## START The input

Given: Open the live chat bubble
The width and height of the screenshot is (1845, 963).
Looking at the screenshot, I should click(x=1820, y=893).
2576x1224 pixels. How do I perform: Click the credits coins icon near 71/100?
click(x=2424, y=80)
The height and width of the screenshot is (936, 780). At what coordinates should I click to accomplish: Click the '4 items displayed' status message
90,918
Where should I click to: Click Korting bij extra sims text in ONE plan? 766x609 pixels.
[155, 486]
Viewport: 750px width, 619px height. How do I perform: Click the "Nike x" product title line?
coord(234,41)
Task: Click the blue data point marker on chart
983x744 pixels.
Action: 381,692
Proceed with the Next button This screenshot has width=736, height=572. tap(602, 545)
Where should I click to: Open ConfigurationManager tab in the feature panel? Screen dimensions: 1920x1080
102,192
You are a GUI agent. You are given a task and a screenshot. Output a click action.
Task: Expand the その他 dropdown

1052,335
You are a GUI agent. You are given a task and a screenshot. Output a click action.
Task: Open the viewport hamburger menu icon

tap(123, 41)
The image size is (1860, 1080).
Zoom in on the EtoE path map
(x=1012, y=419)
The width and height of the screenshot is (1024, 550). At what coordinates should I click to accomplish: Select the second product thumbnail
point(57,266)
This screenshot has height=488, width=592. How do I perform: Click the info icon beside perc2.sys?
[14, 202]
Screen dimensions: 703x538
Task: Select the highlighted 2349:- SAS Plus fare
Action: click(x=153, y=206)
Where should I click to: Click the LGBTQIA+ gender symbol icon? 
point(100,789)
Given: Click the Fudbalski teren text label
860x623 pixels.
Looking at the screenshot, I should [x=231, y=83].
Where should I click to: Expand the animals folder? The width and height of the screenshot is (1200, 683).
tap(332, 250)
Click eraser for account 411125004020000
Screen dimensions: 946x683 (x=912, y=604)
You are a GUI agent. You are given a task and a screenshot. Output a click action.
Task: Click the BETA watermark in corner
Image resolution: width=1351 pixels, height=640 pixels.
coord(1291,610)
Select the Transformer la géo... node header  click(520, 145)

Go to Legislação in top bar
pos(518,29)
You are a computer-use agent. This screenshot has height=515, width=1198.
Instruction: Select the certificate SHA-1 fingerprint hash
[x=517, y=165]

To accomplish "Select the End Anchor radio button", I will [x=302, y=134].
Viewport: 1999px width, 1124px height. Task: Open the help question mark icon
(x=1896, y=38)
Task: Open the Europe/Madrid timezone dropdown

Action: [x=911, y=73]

## END The input

> [Aim of the exercise]:
Please echo the material word for word, running from the line holding "This screenshot has height=488, width=592." through the end of the material, inclusive.

> [Result of this exercise]:
This screenshot has height=488, width=592. How do I perform: Click the info icon beside perc2.sys?
[14, 202]
Screen dimensions: 703x538
Task: Select the highlighted 2349:- SAS Plus fare
Action: click(x=153, y=206)
Where should I click to: Click the LGBTQIA+ gender symbol icon? 
point(100,789)
Given: Click the Fudbalski teren text label
860x623 pixels.
Looking at the screenshot, I should [x=231, y=83].
Where should I click to: Expand the animals folder? The width and height of the screenshot is (1200, 683).
tap(332, 250)
Click eraser for account 411125004020000
Screen dimensions: 946x683 (x=912, y=604)
You are a GUI agent. You are given a task and a screenshot. Output a click action.
Task: Click the BETA watermark in corner
Image resolution: width=1351 pixels, height=640 pixels.
coord(1291,610)
Select the Transformer la géo... node header  click(520, 145)

Go to Legislação in top bar
pos(518,29)
You are a computer-use agent. This screenshot has height=515, width=1198.
Instruction: Select the certificate SHA-1 fingerprint hash
[x=517, y=165]

To accomplish "Select the End Anchor radio button", I will [x=302, y=134].
Viewport: 1999px width, 1124px height. Task: Open the help question mark icon
(x=1896, y=38)
Task: Open the Europe/Madrid timezone dropdown

Action: [x=911, y=73]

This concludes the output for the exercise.